Word for word, retype the lines from the one containing "Where should I" to the one containing "Task: Go to the Contacts tab" below, keeping both end lines and dropping the pictures.

## LISTED ENTRIES
::::::

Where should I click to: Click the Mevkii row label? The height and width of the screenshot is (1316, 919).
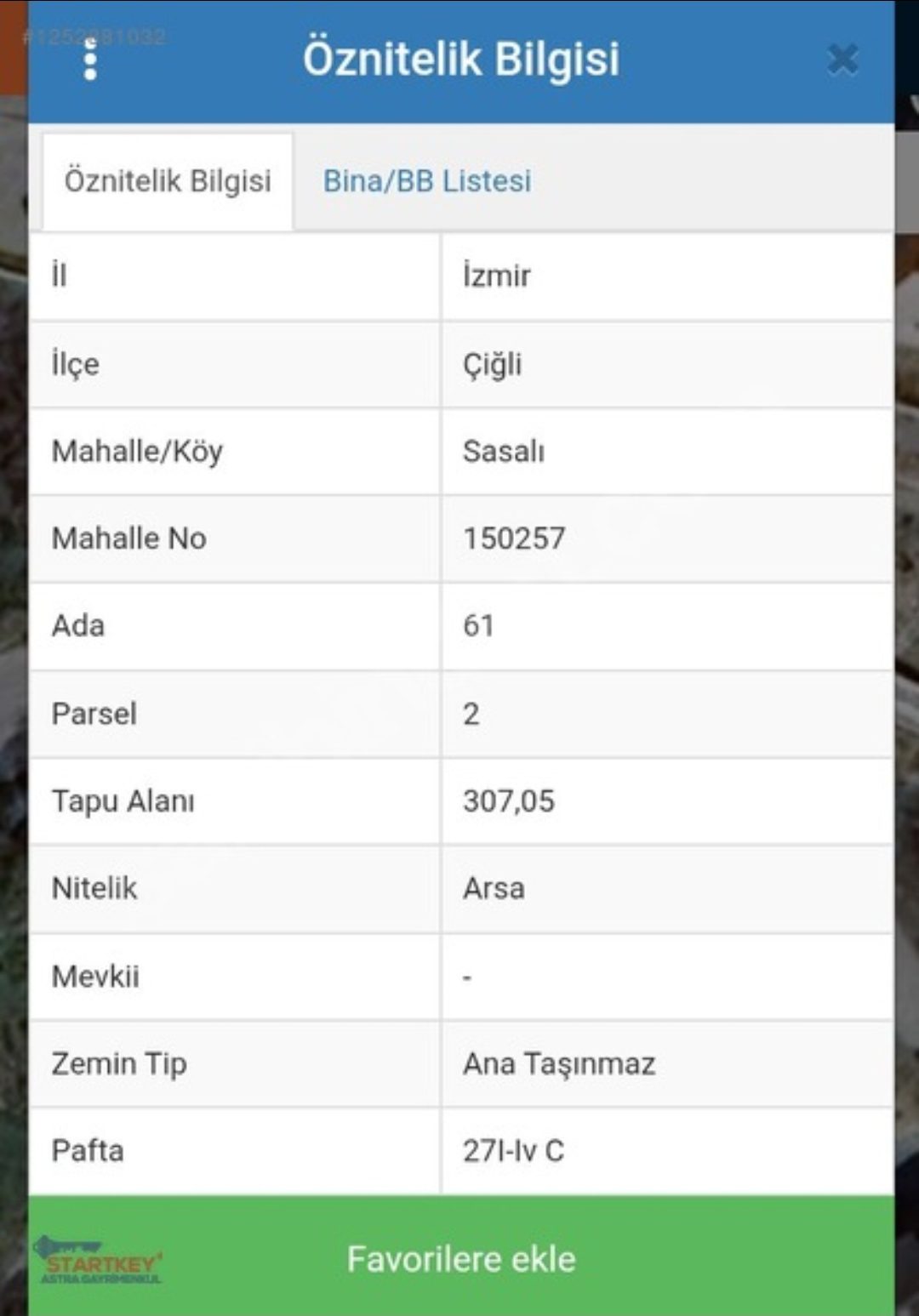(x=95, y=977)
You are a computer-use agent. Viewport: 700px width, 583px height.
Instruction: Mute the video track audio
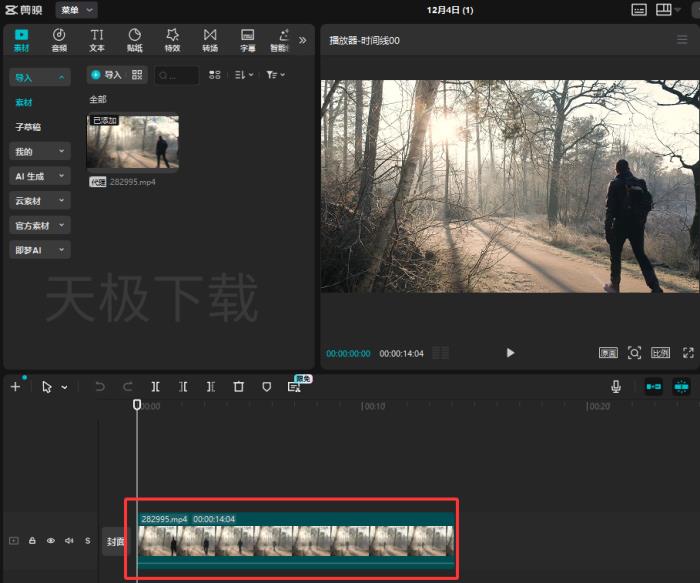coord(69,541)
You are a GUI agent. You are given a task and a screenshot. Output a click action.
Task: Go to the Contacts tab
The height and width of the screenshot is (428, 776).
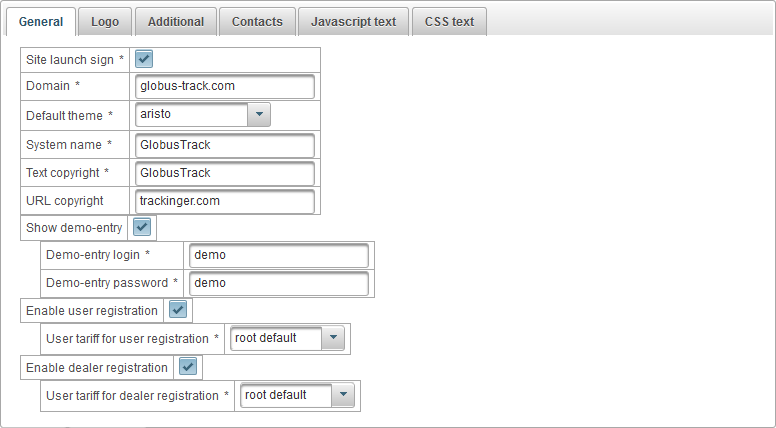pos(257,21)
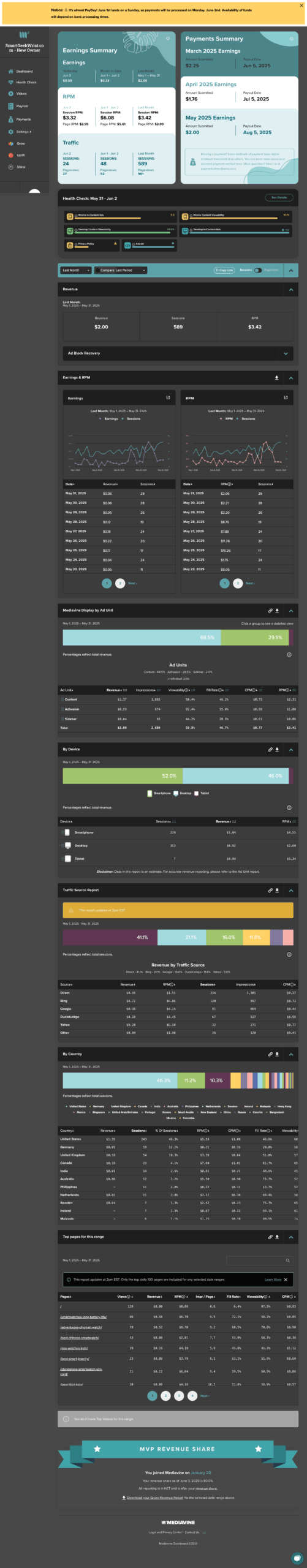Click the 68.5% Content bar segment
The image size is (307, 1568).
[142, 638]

::::::

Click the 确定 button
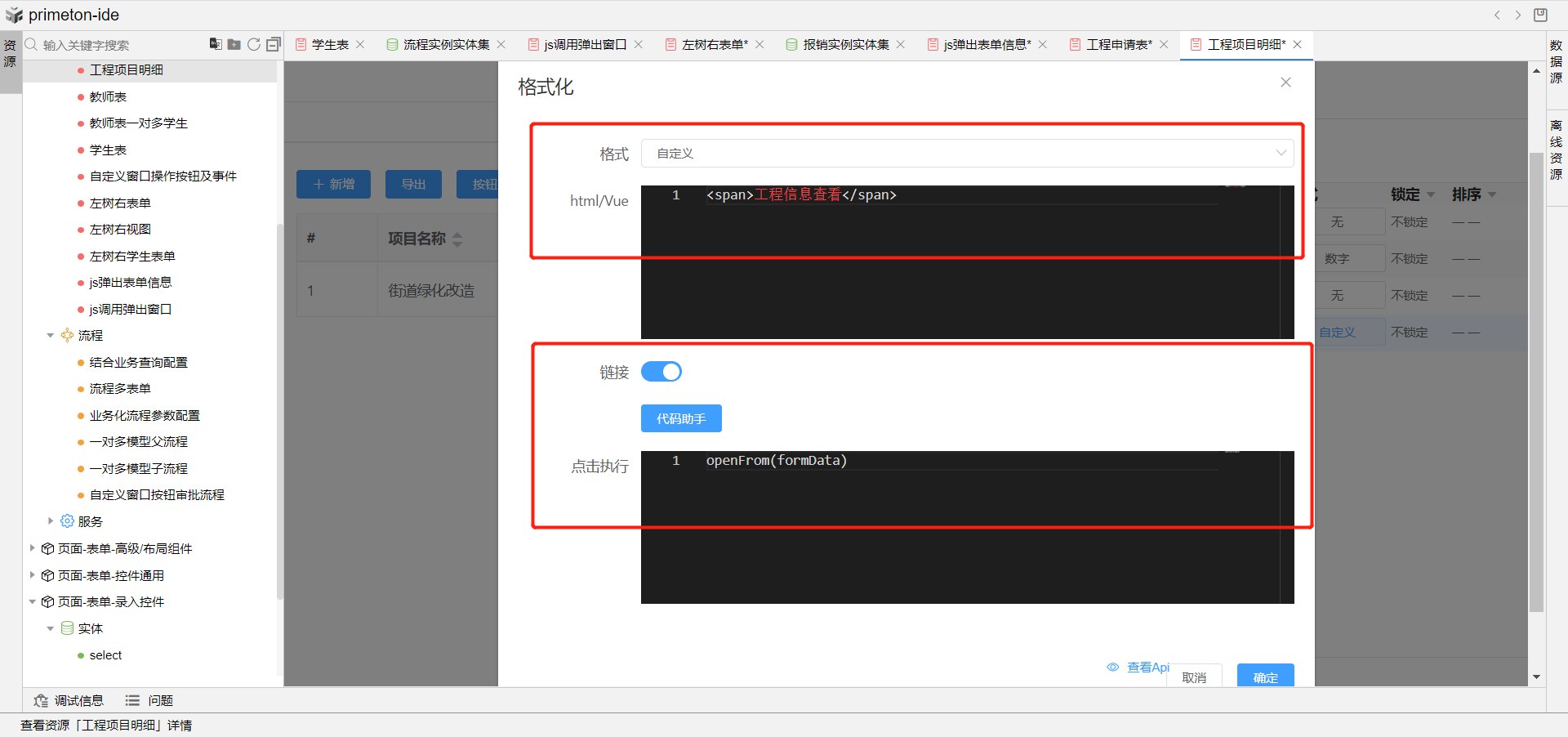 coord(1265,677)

::::::

## TASK ANSWER
Where should I click to: Click the Mevkii row label? The height and width of the screenshot is (1316, 919).
(x=95, y=977)
You are a computer-use agent. Viewport: 700px width, 583px height.
Instruction: Mute the video track audio
coord(69,541)
You are a GUI agent. You are given a task and a screenshot. Output a click action.
Task: Go to the Contacts tab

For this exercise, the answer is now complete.